TEXT EXTRACT:
[Begin]

Tuesday, February 3, 2015

Silver Palate Oatmeal Raisin Cookies

One of the first serious cookbooks I ever bought was The Silver Palate Cookbook. I still have it and occasionally pull it out to make an old favorite. So I was happy to find a new "thick and rough" oatmeal by The Silver Palate in Shoprite a few weeks ago. While it won't replace Irish oatmeal as my favorite, these cookies, a bit thinner and chewier than the ones I usually bake, are definitely worthy of an encore.

Makes 4 dozen cookies (I've made a few minor tweaks)

1 cup unsalted butter
1 3/4 cups all purpose flour
1 tsp baking soda
1 tsp salt
1 tsp cinnamon
1 1/4 cups brown sugar, packed
1/2 cup granulated sugar
2 eggs
2 tsp vanilla
2 cups uncooked Silver Palate Thick and Rough Oatmeal
1 cup raisins

Preheat the oven to 350 degrees.

In a large mixing bowl (or the bowl of a stand mixer), beat the butter on medium to high speed for 30 seconds.  In a smaller bowl, stir together 1 cup flour, baking soda, salt, and cinnamon.

Add mixture to the butter, then add brown sugar, white sugar, eggs, and vanilla to mix. Blend 1 - 2 minutes, or until all ingredients are thoroughly mixed.

Stir in the oats and the remaining flour. Fold in the raisins.

Drop by rounded teaspoons 2 inches apart on an ungreased cookie sheet. I use silicone mats on my cookie sheets and highly recommend them. Bake for 10 - 12 minutes or until the edges are lightly browned.

Cool on a wire rack.
WARNING:  These cookies are highly addictive. I do think I overbeat the cookies because they spread more than they should have. Despite that, they were so good, chewy and rich with the taste of cinnamon and brown sugar.

Tuesday, January 27, 2015

Lightened-up Turkey Pot Pie

When I was growing up, having a pot pie was a special treat. I remember having to wheedle my mother into buying things like pot pies or Swanson's fried chicken TV dinner or, my favorite of all, Chef Boyardee ravioli in the can. Yes, I confess, these were foods I loved; sadly, I didn't get to eat them too often. I've made my own potpies from scratch before, but they aren't usually Weight Watcher friendly. Not until now.

I perused potpie recipes in my cookbook collection as well as online and putting together an idea from here and there, this is what I came up with.

Servings:  6 (6 PP per serving)
§                1 small onion, finely chopped
§                10 oz mushrooms, chopped
§                2 stalks celery, chopped
§                1 bag frozen mixed vegetables (I like the ones with green beans, corn, peas, carrots)
§                8 oz leftover turkey (or chicken), diced
§                2 tbsp  flour
§                1 tbsp light butter
§                1 cup fat free chicken broth
§                1/2 cup fat free evaporated milk
§                1 tsp salt
§                1/4 tsp black pepper
§                1 tsp dried thyme
§                1 can reduced fat crescent roll dough


1.             Preheat oven to 375 and spray a 10” pie plate with cooking spray (butter flavored is best).

[End]

DATA EXTRACT:

[Begin]

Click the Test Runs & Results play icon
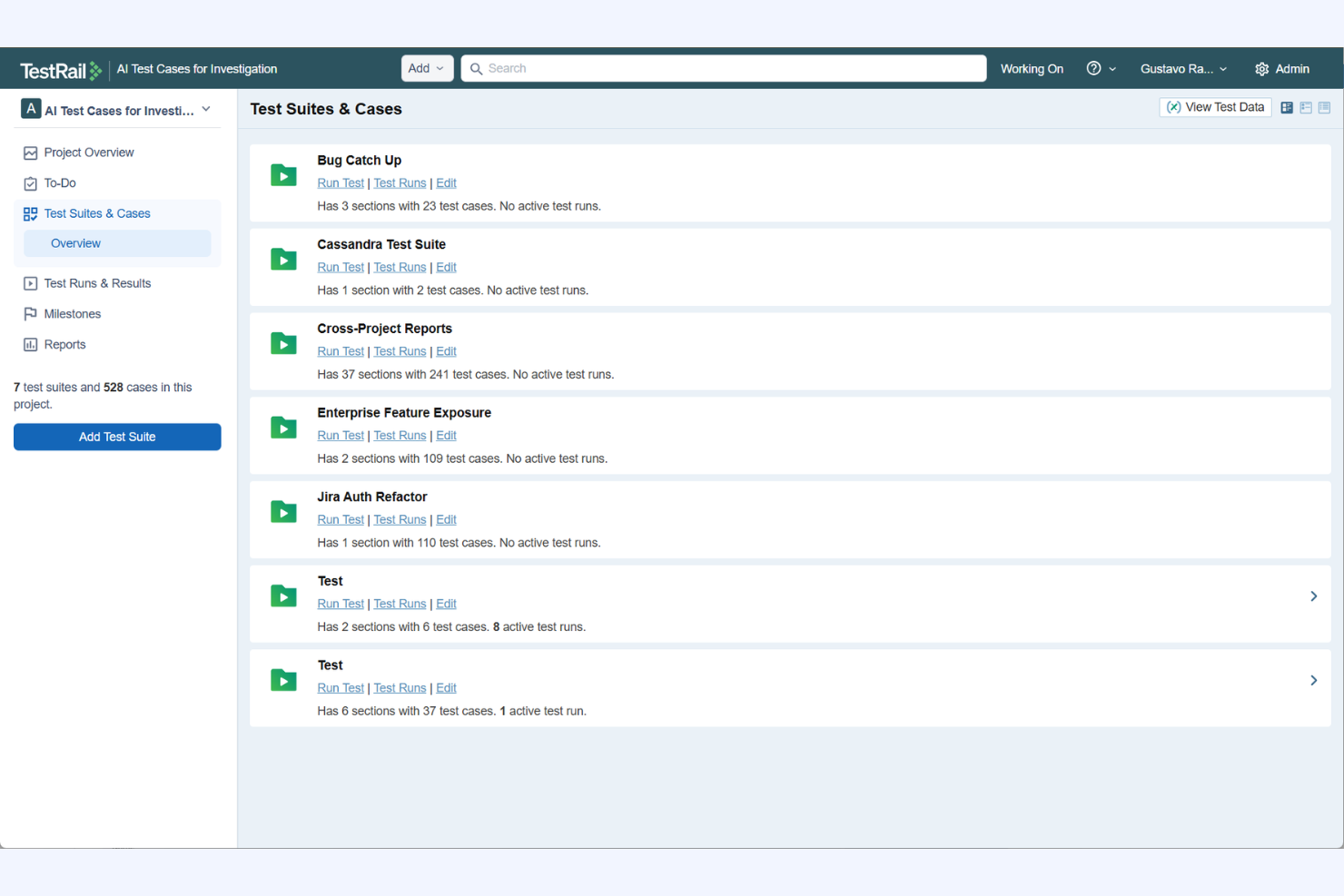Viewport: 1344px width, 896px height. click(x=30, y=282)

[End]

Set down everything in the recipe blog excerpt from "In a large mixing" down to "in the raisins.", word for word.

WRITTEN RESPONSE:
In a large mixing bowl (or the bowl of a stand mixer), beat the butter on medium to high speed for 30 seconds.  In a smaller bowl, stir together 1 cup flour, baking soda, salt, and cinnamon.

Add mixture to the butter, then add brown sugar, white sugar, eggs, and vanilla to mix. Blend 1 - 2 minutes, or until all ingredients are thoroughly mixed.

Stir in the oats and the remaining flour. Fold in the raisins.